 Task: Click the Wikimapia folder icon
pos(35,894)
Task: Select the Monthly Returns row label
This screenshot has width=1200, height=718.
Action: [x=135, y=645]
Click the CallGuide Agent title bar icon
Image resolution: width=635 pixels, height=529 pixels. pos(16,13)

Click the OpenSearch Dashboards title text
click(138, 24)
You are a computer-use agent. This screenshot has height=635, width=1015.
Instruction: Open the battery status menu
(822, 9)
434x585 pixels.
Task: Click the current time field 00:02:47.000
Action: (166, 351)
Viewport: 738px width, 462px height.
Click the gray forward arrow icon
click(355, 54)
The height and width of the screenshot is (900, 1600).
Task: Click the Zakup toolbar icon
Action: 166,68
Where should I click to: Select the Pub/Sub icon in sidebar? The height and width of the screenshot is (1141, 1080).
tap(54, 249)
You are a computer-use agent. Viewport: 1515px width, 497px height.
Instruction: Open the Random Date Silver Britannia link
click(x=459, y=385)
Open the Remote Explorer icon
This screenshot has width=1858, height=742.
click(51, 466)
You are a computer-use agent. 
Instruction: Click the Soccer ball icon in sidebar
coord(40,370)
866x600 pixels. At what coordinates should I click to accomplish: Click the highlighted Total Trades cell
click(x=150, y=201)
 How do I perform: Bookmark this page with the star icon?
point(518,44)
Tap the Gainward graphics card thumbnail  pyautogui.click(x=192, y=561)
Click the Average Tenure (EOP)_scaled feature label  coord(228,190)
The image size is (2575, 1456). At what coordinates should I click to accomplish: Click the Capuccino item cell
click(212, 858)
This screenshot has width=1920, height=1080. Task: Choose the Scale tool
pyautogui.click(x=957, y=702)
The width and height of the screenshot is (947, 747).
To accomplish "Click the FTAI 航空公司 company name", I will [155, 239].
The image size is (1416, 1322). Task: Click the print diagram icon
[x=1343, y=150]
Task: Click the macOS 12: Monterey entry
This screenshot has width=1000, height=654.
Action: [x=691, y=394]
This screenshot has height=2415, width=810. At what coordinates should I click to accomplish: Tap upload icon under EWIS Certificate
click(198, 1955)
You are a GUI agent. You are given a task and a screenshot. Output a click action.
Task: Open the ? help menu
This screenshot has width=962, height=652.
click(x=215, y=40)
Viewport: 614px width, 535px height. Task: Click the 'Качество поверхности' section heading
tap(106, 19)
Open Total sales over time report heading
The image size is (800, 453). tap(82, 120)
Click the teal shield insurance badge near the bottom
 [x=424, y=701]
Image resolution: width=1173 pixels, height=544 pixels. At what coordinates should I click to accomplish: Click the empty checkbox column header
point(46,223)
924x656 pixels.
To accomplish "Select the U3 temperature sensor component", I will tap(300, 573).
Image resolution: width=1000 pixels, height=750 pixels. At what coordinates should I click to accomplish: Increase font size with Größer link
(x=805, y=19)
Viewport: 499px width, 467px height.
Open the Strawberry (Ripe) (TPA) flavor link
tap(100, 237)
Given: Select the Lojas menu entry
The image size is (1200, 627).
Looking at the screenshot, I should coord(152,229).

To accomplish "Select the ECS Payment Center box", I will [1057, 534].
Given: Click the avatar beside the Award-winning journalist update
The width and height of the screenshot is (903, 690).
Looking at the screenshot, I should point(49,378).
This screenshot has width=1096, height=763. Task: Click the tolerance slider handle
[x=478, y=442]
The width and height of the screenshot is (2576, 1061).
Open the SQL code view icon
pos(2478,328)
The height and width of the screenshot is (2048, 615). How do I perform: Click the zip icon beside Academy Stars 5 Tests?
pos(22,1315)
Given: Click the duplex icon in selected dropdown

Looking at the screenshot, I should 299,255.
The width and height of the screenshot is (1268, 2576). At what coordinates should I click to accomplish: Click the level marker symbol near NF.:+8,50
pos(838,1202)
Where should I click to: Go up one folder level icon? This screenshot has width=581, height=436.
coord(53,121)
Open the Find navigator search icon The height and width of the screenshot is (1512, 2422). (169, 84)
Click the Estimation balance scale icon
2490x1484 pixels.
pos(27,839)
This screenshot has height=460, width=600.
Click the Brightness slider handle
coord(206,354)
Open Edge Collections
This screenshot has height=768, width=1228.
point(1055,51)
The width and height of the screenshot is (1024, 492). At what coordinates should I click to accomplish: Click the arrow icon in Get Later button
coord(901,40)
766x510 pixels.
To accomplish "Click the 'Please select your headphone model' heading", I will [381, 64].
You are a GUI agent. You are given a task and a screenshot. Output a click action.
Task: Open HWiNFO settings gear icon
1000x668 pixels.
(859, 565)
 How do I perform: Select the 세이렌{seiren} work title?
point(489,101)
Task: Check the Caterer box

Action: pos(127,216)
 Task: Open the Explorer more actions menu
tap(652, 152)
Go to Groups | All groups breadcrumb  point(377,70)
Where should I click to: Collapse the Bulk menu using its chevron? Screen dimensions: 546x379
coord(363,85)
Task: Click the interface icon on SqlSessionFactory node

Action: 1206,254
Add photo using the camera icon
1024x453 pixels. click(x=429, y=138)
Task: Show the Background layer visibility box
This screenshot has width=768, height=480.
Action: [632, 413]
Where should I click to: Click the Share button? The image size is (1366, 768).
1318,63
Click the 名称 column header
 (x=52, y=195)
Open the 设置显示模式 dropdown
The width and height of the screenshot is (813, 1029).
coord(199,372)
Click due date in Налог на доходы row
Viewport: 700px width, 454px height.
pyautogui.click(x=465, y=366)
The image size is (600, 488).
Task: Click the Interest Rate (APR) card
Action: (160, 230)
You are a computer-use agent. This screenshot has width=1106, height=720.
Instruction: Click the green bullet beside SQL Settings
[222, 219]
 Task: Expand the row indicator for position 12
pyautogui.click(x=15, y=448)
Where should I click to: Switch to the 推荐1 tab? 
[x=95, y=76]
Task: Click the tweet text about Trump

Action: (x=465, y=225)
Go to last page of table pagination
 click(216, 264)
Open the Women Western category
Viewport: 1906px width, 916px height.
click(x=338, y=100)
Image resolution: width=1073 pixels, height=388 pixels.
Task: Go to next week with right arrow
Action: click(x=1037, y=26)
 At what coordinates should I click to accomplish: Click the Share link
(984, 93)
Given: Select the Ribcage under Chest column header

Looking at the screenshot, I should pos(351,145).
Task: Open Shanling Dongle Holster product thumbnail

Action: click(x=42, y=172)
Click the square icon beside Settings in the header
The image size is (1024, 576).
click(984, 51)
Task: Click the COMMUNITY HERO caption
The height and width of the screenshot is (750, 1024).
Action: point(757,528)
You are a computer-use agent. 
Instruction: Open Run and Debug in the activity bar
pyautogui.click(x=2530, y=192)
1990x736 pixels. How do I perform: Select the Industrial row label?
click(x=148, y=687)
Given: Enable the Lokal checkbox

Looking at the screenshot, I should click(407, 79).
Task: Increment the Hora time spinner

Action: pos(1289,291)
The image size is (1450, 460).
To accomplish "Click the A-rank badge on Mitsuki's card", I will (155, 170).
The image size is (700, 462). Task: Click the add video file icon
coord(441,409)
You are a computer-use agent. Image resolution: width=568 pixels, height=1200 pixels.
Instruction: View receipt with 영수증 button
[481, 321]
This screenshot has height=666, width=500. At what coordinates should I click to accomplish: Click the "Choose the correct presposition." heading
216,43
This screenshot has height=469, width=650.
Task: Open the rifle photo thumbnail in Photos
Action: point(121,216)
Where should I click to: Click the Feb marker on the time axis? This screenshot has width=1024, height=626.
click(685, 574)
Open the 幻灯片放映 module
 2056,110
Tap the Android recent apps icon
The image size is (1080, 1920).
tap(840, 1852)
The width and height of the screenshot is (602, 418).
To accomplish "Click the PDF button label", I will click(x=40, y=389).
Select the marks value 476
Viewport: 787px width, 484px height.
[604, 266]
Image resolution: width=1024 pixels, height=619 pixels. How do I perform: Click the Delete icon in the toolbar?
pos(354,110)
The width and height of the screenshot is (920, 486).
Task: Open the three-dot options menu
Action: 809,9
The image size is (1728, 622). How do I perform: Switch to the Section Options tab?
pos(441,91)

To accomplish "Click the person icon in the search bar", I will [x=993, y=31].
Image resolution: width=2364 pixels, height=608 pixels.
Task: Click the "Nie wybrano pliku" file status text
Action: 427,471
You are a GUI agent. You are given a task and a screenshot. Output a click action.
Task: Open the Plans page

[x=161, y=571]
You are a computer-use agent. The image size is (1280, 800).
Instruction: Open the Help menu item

+ + + + +

* What is needed:
Pull out every line in the material above that contains the word "card", copying each one in full.

* Response for this exercise:
Tap the Gainward graphics card thumbnail  pyautogui.click(x=192, y=561)
Task: Click the Interest Rate (APR) card
To accomplish "Click the A-rank badge on Mitsuki's card", I will (155, 170).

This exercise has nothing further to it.